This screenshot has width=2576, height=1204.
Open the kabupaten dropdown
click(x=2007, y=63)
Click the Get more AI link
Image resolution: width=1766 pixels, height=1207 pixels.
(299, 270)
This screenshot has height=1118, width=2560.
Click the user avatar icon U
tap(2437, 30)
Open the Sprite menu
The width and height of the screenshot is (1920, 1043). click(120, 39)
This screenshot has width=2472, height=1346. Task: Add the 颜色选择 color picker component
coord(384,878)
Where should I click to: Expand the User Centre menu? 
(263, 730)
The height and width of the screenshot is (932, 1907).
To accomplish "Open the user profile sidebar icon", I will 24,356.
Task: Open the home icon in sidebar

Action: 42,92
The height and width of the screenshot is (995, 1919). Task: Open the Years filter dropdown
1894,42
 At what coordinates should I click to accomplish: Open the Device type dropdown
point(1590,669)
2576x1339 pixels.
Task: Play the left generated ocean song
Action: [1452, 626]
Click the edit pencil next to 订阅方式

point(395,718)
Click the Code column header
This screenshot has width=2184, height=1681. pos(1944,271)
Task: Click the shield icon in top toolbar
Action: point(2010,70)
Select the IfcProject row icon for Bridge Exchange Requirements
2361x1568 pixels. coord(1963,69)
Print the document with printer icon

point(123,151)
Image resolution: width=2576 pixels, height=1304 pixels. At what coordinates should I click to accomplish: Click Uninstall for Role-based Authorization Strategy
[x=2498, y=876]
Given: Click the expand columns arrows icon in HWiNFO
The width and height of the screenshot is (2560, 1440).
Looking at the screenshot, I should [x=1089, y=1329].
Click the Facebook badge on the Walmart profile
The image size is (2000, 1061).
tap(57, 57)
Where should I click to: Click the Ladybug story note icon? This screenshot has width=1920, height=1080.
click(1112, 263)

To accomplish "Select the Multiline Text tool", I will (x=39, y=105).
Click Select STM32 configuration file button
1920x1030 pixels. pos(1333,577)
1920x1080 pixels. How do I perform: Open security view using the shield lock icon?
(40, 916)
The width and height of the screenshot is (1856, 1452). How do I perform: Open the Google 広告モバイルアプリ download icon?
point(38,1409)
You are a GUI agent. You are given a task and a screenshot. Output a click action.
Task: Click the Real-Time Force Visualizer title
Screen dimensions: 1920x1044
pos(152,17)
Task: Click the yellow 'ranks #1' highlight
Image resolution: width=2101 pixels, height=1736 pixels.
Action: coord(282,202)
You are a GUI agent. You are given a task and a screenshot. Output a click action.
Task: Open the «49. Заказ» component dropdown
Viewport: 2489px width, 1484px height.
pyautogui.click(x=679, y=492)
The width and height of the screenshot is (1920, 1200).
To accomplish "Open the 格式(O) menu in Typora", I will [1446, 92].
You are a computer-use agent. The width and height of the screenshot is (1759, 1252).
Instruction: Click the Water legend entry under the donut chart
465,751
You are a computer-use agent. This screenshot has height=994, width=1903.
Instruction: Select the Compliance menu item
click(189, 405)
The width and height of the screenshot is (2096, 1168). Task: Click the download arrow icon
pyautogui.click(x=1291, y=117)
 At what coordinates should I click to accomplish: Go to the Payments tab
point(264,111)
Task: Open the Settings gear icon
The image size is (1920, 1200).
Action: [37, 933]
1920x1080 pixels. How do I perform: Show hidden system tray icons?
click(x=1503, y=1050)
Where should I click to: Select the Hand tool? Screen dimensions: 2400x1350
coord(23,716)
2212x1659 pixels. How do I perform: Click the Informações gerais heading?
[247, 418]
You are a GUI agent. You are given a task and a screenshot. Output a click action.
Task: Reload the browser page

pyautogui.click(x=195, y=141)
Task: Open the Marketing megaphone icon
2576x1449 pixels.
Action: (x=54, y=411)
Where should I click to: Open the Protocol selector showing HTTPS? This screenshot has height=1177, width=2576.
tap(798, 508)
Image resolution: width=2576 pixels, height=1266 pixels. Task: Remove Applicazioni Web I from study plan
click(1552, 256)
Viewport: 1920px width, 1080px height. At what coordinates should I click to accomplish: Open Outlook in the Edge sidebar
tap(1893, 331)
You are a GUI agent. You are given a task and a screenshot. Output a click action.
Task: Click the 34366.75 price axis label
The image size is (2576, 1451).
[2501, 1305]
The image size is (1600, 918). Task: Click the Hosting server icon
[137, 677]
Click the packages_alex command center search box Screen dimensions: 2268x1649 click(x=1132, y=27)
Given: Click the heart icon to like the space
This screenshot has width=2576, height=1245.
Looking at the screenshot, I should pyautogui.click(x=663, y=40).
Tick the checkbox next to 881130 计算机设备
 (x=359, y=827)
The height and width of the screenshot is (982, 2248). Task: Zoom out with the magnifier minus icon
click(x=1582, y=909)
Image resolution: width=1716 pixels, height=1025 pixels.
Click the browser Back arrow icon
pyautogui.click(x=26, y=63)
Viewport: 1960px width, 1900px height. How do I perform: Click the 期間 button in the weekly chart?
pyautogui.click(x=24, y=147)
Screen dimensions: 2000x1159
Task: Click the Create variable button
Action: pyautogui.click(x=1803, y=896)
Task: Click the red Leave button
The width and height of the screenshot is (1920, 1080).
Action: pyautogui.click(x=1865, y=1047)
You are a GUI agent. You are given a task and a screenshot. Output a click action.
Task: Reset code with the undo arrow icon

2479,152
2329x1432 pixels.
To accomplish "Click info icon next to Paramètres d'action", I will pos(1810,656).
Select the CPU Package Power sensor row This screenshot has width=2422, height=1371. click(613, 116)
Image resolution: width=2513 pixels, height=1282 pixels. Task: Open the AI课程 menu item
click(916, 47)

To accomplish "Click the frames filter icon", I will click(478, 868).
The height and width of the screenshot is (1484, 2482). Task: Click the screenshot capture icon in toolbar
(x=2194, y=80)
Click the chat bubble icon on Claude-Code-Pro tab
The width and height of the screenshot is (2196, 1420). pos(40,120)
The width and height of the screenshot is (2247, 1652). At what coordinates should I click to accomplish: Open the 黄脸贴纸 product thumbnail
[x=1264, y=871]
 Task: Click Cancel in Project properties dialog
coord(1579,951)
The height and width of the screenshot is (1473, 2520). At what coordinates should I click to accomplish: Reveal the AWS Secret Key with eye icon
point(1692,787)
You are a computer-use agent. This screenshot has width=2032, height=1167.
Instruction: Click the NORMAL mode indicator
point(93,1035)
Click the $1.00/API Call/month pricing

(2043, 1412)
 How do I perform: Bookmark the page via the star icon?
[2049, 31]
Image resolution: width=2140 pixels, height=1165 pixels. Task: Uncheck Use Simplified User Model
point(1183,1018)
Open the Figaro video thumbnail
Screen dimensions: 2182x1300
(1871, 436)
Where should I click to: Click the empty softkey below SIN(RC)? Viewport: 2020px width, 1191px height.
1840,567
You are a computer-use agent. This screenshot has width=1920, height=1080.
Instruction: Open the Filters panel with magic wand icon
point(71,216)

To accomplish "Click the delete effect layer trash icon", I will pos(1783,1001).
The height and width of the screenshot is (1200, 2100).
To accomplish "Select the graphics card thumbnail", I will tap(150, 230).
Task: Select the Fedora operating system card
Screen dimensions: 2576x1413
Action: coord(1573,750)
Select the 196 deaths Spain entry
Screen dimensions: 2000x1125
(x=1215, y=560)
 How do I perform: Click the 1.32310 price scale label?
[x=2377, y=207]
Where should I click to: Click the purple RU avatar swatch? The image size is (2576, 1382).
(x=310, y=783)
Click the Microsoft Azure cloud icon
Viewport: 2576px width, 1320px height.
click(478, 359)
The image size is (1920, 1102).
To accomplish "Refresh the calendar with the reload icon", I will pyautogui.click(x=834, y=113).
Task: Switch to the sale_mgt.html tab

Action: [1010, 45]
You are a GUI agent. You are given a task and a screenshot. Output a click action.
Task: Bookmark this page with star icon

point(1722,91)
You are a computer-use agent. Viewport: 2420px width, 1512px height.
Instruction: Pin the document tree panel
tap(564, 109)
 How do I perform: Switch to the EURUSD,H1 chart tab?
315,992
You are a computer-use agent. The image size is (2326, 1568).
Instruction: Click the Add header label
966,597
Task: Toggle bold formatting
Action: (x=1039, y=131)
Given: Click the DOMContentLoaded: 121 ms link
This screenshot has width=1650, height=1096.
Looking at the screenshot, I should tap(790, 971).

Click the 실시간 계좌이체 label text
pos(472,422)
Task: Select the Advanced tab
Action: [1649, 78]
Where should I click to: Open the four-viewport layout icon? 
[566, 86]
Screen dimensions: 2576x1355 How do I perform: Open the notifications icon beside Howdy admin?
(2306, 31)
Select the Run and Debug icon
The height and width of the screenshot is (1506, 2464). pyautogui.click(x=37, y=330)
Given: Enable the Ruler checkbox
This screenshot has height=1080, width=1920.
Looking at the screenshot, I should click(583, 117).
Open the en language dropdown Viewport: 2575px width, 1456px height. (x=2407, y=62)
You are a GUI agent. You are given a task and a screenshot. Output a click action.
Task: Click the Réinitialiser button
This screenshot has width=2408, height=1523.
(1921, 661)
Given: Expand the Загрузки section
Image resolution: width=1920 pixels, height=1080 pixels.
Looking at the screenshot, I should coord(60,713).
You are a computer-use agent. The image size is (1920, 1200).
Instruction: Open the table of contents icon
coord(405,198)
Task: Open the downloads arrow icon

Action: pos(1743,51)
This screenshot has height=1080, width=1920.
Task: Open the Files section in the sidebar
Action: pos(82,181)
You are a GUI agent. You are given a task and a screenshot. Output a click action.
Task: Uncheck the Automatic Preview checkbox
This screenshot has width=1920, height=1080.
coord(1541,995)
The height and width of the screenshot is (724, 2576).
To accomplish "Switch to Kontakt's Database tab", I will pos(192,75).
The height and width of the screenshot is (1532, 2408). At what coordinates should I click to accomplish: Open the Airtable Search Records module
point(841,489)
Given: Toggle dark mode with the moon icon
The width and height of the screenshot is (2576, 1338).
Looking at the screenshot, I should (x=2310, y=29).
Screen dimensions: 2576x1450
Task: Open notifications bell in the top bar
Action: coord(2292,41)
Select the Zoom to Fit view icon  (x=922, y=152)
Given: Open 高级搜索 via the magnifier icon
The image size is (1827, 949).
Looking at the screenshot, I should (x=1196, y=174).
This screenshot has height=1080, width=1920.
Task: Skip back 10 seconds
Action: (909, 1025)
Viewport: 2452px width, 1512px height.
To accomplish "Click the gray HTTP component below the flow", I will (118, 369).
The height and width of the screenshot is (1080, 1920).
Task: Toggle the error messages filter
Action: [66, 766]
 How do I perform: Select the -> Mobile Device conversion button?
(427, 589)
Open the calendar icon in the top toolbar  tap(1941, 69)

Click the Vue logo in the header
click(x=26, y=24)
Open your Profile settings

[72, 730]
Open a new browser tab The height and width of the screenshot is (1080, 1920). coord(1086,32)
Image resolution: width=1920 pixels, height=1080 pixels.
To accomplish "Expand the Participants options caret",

=== TASK INSTRUCTIONS ===
Return only the lines between the one holding "Instruction: Pin the document tree panel" and the one holding "Given: Click the DOMContentLoaded: 121", inclusive, exactly as they appear above.

=== SOLUTION TO THIS PROBLEM ===
Instruction: Pin the document tree panel
tap(564, 109)
 How do I perform: Switch to the EURUSD,H1 chart tab?
315,992
You are a computer-use agent. The image size is (2326, 1568).
Instruction: Click the Add header label
966,597
Task: Toggle bold formatting
Action: (x=1039, y=131)
Given: Click the DOMContentLoaded: 121 ms link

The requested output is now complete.